EXERCISE GOAL
Rewrite the records below, replacing "Image resolution" with "Screen resolution" wherever it occurs and leaving everything else unchanged.

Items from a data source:
--- --- ---
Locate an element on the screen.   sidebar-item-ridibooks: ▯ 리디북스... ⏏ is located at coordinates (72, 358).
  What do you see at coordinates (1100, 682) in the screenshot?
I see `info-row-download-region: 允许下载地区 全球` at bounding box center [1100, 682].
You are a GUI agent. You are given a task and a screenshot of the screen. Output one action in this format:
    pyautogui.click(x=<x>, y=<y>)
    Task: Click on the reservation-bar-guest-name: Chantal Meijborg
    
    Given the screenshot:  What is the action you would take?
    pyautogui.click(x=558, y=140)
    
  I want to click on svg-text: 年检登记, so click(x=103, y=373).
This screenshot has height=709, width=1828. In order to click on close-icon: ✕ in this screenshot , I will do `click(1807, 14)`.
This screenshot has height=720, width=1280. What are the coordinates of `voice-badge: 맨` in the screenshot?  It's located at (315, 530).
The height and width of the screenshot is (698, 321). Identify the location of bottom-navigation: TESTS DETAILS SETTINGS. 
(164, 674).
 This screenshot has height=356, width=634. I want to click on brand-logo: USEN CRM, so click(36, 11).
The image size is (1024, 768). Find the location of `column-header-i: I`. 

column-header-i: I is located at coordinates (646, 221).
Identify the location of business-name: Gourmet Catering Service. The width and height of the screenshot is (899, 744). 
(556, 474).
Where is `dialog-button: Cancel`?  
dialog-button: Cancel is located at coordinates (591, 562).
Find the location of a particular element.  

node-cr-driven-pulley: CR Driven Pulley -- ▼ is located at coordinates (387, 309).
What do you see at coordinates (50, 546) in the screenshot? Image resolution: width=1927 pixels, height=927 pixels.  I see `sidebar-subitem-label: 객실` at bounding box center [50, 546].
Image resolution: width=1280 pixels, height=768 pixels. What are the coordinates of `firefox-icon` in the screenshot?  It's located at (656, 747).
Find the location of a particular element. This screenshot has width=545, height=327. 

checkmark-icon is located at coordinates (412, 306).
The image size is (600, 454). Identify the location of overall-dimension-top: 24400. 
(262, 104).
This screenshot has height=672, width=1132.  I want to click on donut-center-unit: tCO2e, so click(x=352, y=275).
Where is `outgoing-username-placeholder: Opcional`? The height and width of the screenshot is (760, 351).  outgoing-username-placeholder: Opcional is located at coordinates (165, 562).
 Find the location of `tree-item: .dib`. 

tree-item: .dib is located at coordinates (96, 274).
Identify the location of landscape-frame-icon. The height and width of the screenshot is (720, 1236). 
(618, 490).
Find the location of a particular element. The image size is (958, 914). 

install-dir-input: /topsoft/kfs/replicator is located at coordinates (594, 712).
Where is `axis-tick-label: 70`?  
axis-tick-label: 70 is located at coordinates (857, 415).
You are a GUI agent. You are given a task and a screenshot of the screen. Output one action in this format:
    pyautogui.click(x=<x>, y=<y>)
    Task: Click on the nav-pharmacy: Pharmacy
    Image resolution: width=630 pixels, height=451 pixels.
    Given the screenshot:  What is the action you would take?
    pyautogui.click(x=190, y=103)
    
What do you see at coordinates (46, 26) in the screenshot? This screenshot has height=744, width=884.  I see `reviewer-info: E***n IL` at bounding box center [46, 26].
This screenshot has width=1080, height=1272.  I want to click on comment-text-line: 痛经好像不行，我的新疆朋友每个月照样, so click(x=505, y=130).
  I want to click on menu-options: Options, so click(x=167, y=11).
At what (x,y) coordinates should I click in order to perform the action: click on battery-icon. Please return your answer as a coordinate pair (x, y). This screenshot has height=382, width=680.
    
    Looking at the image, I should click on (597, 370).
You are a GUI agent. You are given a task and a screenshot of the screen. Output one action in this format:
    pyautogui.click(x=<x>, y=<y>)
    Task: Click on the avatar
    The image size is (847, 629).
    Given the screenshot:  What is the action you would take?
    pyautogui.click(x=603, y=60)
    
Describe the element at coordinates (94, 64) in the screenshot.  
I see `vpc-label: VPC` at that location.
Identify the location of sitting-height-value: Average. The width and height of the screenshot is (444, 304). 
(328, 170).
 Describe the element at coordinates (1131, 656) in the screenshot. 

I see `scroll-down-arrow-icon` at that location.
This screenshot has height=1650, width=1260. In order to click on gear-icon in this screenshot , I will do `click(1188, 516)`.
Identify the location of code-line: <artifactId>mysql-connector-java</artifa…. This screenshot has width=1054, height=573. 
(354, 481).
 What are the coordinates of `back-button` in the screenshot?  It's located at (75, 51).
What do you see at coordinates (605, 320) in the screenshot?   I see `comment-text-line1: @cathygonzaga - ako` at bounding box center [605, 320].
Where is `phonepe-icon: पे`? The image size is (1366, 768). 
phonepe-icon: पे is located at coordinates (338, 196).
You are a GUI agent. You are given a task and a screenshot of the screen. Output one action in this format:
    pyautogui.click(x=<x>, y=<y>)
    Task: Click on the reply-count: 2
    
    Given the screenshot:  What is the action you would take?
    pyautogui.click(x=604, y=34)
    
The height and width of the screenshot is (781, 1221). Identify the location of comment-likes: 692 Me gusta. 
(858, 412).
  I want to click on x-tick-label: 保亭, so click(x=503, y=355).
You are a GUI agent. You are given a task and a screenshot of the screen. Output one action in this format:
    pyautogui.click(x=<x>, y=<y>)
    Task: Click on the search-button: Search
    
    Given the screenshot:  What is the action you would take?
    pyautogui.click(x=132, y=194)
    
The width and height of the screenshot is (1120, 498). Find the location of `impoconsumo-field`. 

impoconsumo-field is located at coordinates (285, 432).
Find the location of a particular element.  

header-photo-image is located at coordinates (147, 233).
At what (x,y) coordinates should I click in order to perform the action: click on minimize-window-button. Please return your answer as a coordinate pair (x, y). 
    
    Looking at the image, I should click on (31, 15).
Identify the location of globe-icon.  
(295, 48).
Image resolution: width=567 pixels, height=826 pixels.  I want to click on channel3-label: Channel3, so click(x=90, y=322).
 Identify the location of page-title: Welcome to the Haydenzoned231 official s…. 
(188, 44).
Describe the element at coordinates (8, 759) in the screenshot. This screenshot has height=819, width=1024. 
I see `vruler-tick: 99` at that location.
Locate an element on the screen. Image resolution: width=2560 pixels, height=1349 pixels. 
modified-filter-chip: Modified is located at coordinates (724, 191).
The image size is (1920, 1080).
--- --- ---
WRITTEN RESPONSE
Locate an element on the screen.   sidebar-item-ridibooks: ▯ 리디북스... ⏏ is located at coordinates (72, 358).
  What do you see at coordinates (1100, 682) in the screenshot?
I see `info-row-download-region: 允许下载地区 全球` at bounding box center [1100, 682].
You are a GUI agent. You are given a task and a screenshot of the screen. Output one action in this format:
    pyautogui.click(x=<x>, y=<y>)
    Task: Click on the reservation-bar-guest-name: Chantal Meijborg
    
    Given the screenshot:  What is the action you would take?
    pyautogui.click(x=558, y=140)
    
  I want to click on svg-text: 年检登记, so click(x=103, y=373).
This screenshot has height=709, width=1828. In order to click on close-icon: ✕ in this screenshot , I will do `click(1807, 14)`.
This screenshot has height=720, width=1280. What are the coordinates of `voice-badge: 맨` in the screenshot?  It's located at (315, 530).
The height and width of the screenshot is (698, 321). Identify the location of bottom-navigation: TESTS DETAILS SETTINGS. 
(164, 674).
 This screenshot has height=356, width=634. I want to click on brand-logo: USEN CRM, so click(36, 11).
The image size is (1024, 768). Find the location of `column-header-i: I`. 

column-header-i: I is located at coordinates (646, 221).
Identify the location of business-name: Gourmet Catering Service. The width and height of the screenshot is (899, 744). 
(556, 474).
Where is `dialog-button: Cancel`?  
dialog-button: Cancel is located at coordinates (591, 562).
Find the location of a particular element.  

node-cr-driven-pulley: CR Driven Pulley -- ▼ is located at coordinates (387, 309).
What do you see at coordinates (50, 546) in the screenshot? Screen resolution: width=1927 pixels, height=927 pixels.  I see `sidebar-subitem-label: 객실` at bounding box center [50, 546].
Screen resolution: width=1280 pixels, height=768 pixels. What are the coordinates of `firefox-icon` in the screenshot?  It's located at (656, 747).
Find the location of a particular element. This screenshot has width=545, height=327. 

checkmark-icon is located at coordinates (412, 306).
The image size is (600, 454). Identify the location of overall-dimension-top: 24400. 
(262, 104).
This screenshot has height=672, width=1132.  I want to click on donut-center-unit: tCO2e, so click(x=352, y=275).
Where is `outgoing-username-placeholder: Opcional`? The height and width of the screenshot is (760, 351).  outgoing-username-placeholder: Opcional is located at coordinates (165, 562).
 Find the location of `tree-item: .dib`. 

tree-item: .dib is located at coordinates (96, 274).
Identify the location of landscape-frame-icon. The height and width of the screenshot is (720, 1236). 
(618, 490).
Find the location of a particular element. The image size is (958, 914). 

install-dir-input: /topsoft/kfs/replicator is located at coordinates (594, 712).
Where is `axis-tick-label: 70`?  
axis-tick-label: 70 is located at coordinates (857, 415).
You are a GUI agent. You are given a task and a screenshot of the screen. Output one action in this format:
    pyautogui.click(x=<x>, y=<y>)
    Task: Click on the nav-pharmacy: Pharmacy
    Screen resolution: width=630 pixels, height=451 pixels.
    Given the screenshot:  What is the action you would take?
    pyautogui.click(x=190, y=103)
    
What do you see at coordinates (46, 26) in the screenshot? This screenshot has height=744, width=884.  I see `reviewer-info: E***n IL` at bounding box center [46, 26].
This screenshot has width=1080, height=1272.  I want to click on comment-text-line: 痛经好像不行，我的新疆朋友每个月照样, so click(x=505, y=130).
  I want to click on menu-options: Options, so click(x=167, y=11).
At what (x,y) coordinates should I click in order to perform the action: click on battery-icon. Please return your answer as a coordinate pair (x, y). This screenshot has height=382, width=680.
    
    Looking at the image, I should click on (597, 370).
You are a GUI agent. You are given a task and a screenshot of the screen. Output one action in this format:
    pyautogui.click(x=<x>, y=<y>)
    Task: Click on the avatar
    The image size is (847, 629).
    Given the screenshot:  What is the action you would take?
    pyautogui.click(x=603, y=60)
    
Describe the element at coordinates (94, 64) in the screenshot.  
I see `vpc-label: VPC` at that location.
Identify the location of sitting-height-value: Average. The width and height of the screenshot is (444, 304). 
(328, 170).
 Describe the element at coordinates (1131, 656) in the screenshot. 

I see `scroll-down-arrow-icon` at that location.
This screenshot has height=1650, width=1260. In order to click on gear-icon in this screenshot , I will do `click(1188, 516)`.
Identify the location of code-line: <artifactId>mysql-connector-java</artifa…. This screenshot has width=1054, height=573. 
(354, 481).
 What are the coordinates of `back-button` in the screenshot?  It's located at (75, 51).
What do you see at coordinates (605, 320) in the screenshot?   I see `comment-text-line1: @cathygonzaga - ako` at bounding box center [605, 320].
Where is `phonepe-icon: पे`? The image size is (1366, 768). 
phonepe-icon: पे is located at coordinates (338, 196).
You are a GUI agent. You are given a task and a screenshot of the screen. Output one action in this format:
    pyautogui.click(x=<x>, y=<y>)
    Task: Click on the reply-count: 2
    
    Given the screenshot:  What is the action you would take?
    pyautogui.click(x=604, y=34)
    
The height and width of the screenshot is (781, 1221). Identify the location of comment-likes: 692 Me gusta. 
(858, 412).
  I want to click on x-tick-label: 保亭, so click(x=503, y=355).
You are a GUI agent. You are given a task and a screenshot of the screen. Output one action in this format:
    pyautogui.click(x=<x>, y=<y>)
    Task: Click on the search-button: Search
    
    Given the screenshot:  What is the action you would take?
    pyautogui.click(x=132, y=194)
    
The width and height of the screenshot is (1120, 498). Find the location of `impoconsumo-field`. 

impoconsumo-field is located at coordinates (285, 432).
Find the location of a particular element.  

header-photo-image is located at coordinates (147, 233).
At what (x,y) coordinates should I click in order to perform the action: click on minimize-window-button. Please return your answer as a coordinate pair (x, y). 
    
    Looking at the image, I should click on (31, 15).
Identify the location of globe-icon.  
(295, 48).
Screen resolution: width=567 pixels, height=826 pixels.  I want to click on channel3-label: Channel3, so click(x=90, y=322).
 Identify the location of page-title: Welcome to the Haydenzoned231 official s…. 
(188, 44).
Describe the element at coordinates (8, 759) in the screenshot. This screenshot has height=819, width=1024. 
I see `vruler-tick: 99` at that location.
Locate an element on the screen. Screen resolution: width=2560 pixels, height=1349 pixels. 
modified-filter-chip: Modified is located at coordinates (724, 191).
The image size is (1920, 1080).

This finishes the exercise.